• [WHAT IS REQUIRED] Copy out each line of the data that contains "with".
******************************
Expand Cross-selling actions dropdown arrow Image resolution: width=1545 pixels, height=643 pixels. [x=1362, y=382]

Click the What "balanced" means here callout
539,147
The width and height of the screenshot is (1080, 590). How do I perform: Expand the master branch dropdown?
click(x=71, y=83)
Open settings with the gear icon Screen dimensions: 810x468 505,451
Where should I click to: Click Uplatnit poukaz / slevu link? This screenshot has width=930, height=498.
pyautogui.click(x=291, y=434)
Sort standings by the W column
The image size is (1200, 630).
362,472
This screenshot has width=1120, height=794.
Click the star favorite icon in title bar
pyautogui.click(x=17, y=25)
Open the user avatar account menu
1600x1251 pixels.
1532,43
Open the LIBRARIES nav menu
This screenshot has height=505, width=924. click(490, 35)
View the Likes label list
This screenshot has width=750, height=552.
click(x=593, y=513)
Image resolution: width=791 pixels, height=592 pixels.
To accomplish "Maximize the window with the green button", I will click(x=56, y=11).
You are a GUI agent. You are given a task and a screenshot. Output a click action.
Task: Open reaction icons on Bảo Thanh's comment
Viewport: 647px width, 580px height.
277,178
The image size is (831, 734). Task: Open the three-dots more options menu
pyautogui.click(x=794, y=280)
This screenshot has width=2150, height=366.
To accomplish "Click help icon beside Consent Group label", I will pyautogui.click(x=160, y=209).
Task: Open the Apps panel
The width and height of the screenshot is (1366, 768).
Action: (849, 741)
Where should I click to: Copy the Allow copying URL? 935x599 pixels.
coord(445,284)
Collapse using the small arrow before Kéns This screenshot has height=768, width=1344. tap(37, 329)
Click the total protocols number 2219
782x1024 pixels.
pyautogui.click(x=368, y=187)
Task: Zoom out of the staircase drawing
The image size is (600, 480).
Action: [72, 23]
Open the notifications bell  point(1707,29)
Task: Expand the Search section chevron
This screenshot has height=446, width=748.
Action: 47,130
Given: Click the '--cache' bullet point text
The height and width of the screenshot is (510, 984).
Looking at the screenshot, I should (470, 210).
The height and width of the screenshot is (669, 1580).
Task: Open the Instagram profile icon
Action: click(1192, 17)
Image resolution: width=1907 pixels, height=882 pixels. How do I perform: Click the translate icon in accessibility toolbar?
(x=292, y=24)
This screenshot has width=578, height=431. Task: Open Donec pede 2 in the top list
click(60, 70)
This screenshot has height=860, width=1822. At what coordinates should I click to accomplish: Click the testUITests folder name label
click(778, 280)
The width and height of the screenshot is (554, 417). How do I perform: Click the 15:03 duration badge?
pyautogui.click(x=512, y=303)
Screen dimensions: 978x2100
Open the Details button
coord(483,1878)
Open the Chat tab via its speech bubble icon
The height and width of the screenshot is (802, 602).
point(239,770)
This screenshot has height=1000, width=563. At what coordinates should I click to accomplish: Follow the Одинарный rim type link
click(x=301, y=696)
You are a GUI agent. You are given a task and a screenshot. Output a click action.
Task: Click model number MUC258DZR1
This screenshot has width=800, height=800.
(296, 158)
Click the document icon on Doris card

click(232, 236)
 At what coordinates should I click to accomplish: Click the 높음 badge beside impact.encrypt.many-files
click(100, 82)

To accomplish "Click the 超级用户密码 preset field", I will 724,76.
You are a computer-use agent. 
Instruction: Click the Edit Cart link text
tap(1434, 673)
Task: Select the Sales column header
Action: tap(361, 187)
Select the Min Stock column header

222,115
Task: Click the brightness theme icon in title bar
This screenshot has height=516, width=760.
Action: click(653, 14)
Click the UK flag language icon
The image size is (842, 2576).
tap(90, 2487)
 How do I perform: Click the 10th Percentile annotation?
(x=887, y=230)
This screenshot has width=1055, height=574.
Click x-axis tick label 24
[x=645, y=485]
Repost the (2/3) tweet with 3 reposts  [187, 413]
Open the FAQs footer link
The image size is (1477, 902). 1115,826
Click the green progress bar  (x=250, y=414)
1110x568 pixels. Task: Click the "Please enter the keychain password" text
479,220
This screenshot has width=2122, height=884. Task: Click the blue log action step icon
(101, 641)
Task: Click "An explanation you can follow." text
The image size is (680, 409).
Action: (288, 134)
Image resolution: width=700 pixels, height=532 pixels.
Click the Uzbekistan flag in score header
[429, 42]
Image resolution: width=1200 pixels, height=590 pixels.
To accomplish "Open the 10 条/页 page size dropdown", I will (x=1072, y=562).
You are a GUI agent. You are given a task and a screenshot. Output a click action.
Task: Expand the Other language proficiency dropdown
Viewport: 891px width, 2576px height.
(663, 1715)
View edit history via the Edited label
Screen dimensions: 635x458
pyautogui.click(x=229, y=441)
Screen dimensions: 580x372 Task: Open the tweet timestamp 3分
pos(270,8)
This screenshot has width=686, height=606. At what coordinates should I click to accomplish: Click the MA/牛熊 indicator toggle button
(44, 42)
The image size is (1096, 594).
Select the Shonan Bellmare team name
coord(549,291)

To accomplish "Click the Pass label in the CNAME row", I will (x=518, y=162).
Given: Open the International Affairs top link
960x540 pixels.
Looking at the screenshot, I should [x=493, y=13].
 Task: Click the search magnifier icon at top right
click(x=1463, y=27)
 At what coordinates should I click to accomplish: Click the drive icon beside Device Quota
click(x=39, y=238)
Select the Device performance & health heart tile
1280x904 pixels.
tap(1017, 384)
******************************
• [TASK OUTPUT]
Open settings with the gear icon Screen dimensions: 810x468 505,451
To accomplish "Maximize the window with the green button", I will click(x=56, y=11).
Repost the (2/3) tweet with 3 reposts  [187, 413]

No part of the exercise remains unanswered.